A theory of diffusion controlled intergranular creep crack growth

A theory of intergranular creep crack growth in brittle materials has been developed. The mechanism of crack propagation is removal of atoms from the crack tip by stress induced grain boundary diffusion and their deposition at the grain boundary. The width of the crack is assumed to be constant during crack propagation. Any possible plastic deformation at the crack tip has been neglected. The stress relaxation ahead of the crack tip which arises due to the non-uniform deposition of material onto the grain boundary is calculated and the diffusion process governed by this relaxed stress studied. Thus the theory is analogous to those developed previously for the growth of r-type voids in grain boundaries. Both the steady state and the transient were considered. It was found that the rate of crack growth at any moment was determined by the nominal stress intensity factor K. A minimum stress intensity, K_min' exists below which no crack growth can take place.
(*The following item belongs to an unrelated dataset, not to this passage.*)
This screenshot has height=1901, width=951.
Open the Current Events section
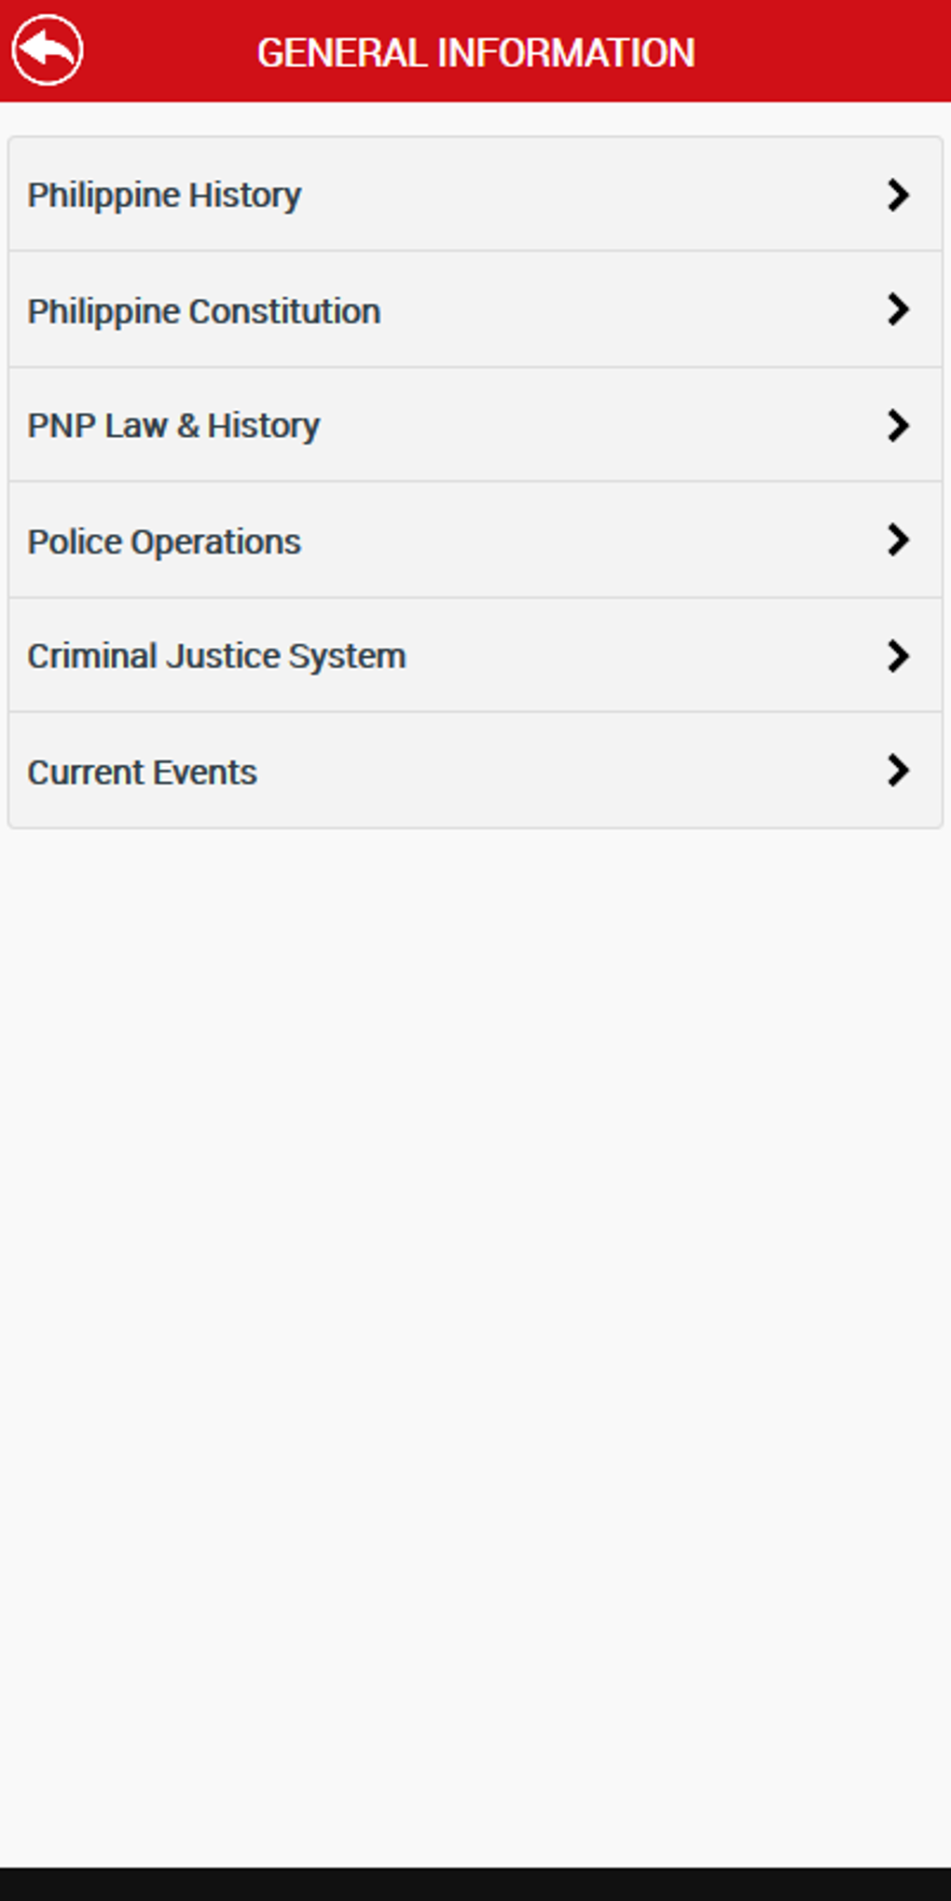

Conversely there is a maximum limiting rate of crack growth determined by the maximum surface diffusion rate. For K > K_min the steady state is always reached quickly and the length of the transient period t_tr is proportional to K⁻⁶. For K > K_min the rate of crack growth is proportional to K⁴. A comparison with experimental measurements on brittle ½Cr-½Mo-¼V steels show good agreement between the theory and experiment.